A partir de Liszt
Duo de pianos
Mario Stantchev
Alain Jacquon
Ecully (69), Maison de la Rencontre
Jeudi 5 avril 2012, 20h30
Ecully (69), Duo de pianos Mario Stantchev et Alain Jacquon, chemins croisés classique et jazz, à partir de Liszt, 5 avril 2012
La 29e saison d’Ecully Musical a été placée sous le signe lisztien : l’avant-dernier programme propose non pas un affrontement de pianistes (style pugilat d’époque Thalberg-Liszt…), mais des regards et des gestes croisés. Le « classique » Alain Jacquon et le « jazzman » Mario Stantchev lisent les ultimes et énigmatiques dernières pièces du compositeur, « tuilent », improvisent, inventent un dépaysement qui ne manquera pas d’intriguer les mélomanes en voyage dans l’Ouest lyonnais.
Musicam et circenses
On se rappelle une pièce très drôle de Mauricio Kagel – bientôt le demi-siècle, 1964 ! – où le compositeur argentin et grand maître du théâtre (musical) de l’absurde mettait en situation d’absolue rivalité deux violoncellistes sous « regard » d’arbitrage « à la console électronique » :un Match pour réaliser les fantasmes d’interprètes sur … court de tennis, pardon, sur scène, et de « cour à jardin »… En fait, Kagel ne faisait que prendre à la lettre une bonne vieille tradition des musiciens affrontés en leur ego, veillés voire excités par des spectateurs qu’émoustillent les idées d’excellence et d’affrontement. Les siècles antérieurs furent friands de ce « musicam et circenses » (transposons la formule romaine « du pain et des jeux » ) : on n’a pas oublié le « match » d’orgue franco-allemand (d’ailleurs manqué) de J.S.Bach et L.Marchand, ou les joutes au clavier du forte-piano entre Mozart et des rivaux comme Clementi (que le tendre-et-cruel Amadeus n’avait de toute façon pas en haute estime, pas plus que la plupart de ses confrères qu’il réussissait même à loger ironiquement au finale d’un opéra : les « tubes » de Sarti ou Soler dans le dernier souper de Don Giovanni )… Mais c’est aux temps du romantisme que la notion de spectacle s’épanouit, avec les matches « européens » des pianistes, ainsi Thalberg et Liszt s’affrontant sur le ring…d’un salon aristocratique parisien, sans qu’il y ait de vainqueur, fût-ce aux points (Marie d’Agoult jugeant « Thalberg est le plus grand, Liszt le seul ! »).
Une œuvre si ouverte
En dehors de cette rivalité aux accents souvent puérils, et même contre elle, on a pu et on peut encore confronter (hors notion de joute et de palmarès immédiat donné par jury ou même public) , deux instrumentistes – claviers identiques -, se rejoignant autour d’un compositeur privilégié et s’élançant de leurs rives culturelles pour suivre le même fleuve.

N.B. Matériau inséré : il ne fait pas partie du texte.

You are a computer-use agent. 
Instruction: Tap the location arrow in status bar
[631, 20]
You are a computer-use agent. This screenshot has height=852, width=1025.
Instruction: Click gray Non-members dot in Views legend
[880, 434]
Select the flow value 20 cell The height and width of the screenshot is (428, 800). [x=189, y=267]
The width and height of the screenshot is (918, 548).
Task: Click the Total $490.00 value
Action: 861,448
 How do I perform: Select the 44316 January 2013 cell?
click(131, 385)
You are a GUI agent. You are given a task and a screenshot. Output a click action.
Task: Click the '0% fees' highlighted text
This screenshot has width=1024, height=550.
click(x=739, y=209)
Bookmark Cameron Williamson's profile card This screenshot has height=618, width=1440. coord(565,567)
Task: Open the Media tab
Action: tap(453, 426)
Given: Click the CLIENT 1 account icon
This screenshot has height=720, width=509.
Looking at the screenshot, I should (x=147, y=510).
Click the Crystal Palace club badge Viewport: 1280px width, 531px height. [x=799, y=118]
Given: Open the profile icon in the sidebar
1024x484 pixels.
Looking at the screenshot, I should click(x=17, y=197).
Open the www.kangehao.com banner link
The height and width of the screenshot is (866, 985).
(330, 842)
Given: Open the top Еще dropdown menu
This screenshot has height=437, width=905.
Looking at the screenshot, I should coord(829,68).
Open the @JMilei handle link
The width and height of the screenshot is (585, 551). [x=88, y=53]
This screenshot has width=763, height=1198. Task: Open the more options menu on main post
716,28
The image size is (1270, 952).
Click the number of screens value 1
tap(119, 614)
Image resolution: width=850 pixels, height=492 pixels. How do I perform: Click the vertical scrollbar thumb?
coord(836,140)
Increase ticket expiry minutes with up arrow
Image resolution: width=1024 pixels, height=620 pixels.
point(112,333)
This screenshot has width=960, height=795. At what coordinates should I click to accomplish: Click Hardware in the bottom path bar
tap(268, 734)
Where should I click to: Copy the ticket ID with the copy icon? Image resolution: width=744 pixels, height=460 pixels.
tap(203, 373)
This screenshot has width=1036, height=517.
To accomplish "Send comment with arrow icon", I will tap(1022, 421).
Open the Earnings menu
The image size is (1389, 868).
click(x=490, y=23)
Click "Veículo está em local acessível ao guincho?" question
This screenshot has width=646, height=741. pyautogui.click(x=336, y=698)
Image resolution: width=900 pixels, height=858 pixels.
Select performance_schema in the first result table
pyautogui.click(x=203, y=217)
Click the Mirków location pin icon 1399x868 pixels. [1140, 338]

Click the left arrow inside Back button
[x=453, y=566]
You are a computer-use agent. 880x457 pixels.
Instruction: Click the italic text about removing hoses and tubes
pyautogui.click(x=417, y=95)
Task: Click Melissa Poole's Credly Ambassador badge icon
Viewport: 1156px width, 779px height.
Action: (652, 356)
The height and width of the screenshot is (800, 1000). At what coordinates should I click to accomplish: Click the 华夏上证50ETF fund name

Surtout si le choix de ce début du XXIe porte sur le musicien du XIXe le plus ouvert – comme on parle, avec Umberto Eco, d’« œuvre ouverte » -, de l’inspiration la plus hétérogène et paradoxale, de la générosité la plus folle. En cet homme-kaléidoscope on aura reconnu Franz Liszt, « franciscain et tzigane », qui s’autorisait à puiser partout son « bien » pour en opérer d’inouïes transformations – souvent pour mieux « diffuser » par transcriptions ses aînés (l’autre Franz, Schubert-aux-600 lieder). Et faisant de sa vie un roman, il en vivait les ultimes épisodes avec le détachement abandonné des séductions « mondaines », écrivant pour le piano des pages longtemps prises- après sa mort en 1886 – pour fonds de tiroir n’appelant qu’indulgence un rien navrée : on songe ici, toutes choses transposées, aux poèmes terminaux d’Hölderlin, si minimalistes en regard des complexes splendeurs de grande période créatrice.
Les nuages de l’âme
Alors que la modernité du XXe y a redécouvert des « clés pour l’avenir » – celui de Scriabine, de Bartok, voire – atonalité aidant – de Schoenberg qui aurait pu ajouter un « Liszt le progressiste » à sa formule qualificative sur Brahms…De ces dernières pièces qui forment une mosaïque au sens parfois énigmatique, on connaît à nouveau un peu moins mal des Nuages Gris (ceux de l’âme et de l’harmonie plus que les impressionnistes gonflables au ciel francilien), deux Lugubres Gondoles et un R(ichard)W(agner) mort à Venise, ou une Bagatelle sans tonalité. Mais il en est d’autres, et même des petits fragments pas loin de l’inédit, où sont allés puiser deux pianistes aux « sonorités…(pas si) opposées » qui pour la deuxième fois proposent un concert à deux pianos où se mêlent – se « tuilent » serait plus approprié ? -base textuelle romantique (et pré-moderne) et inventions stylistiques des deux bords.
L’un …
L’un est venu il y a un peu plus de trente ans de Bulgarie, où enfance-adolescence (éblouie par les concerts où il pouvait écouter Richter, Gilels, Van Cliburn, A.de Larrocha….),et premier âge adulte ont été vécues dans la musique – parents, enseignants, co-enseignés , Lycée, Conservatoir… Mario Stantchev, tout en optant pour le jazz prioritairement, a été (et demeure ) pianiste, chef et compositeur « en classique »et, comme il le dit avec un clin d’oeil, « en musique savante ». Arrivé entre Rhône et Saône, il a vite gravi la colline de Fourvière pour être d’abord enseignant de piano au Conservatoire de Région, et y fonder en 1984 un département jazz qui compte aujourd’hui 12 enseignants et une centaine d’ élèves. Il a évidemment beaucoup joué –Europe, Etats Unis, Chine – en soliste, duo ou big band (Ron Carter, Enrico Rava, Jay Anderson), créant un Sextet et un Trio Jazz, sans oublier de participer au « contemporain savant » avec Intervalles, ou 2 e2 m et Paul Méfano.
Et l’autre…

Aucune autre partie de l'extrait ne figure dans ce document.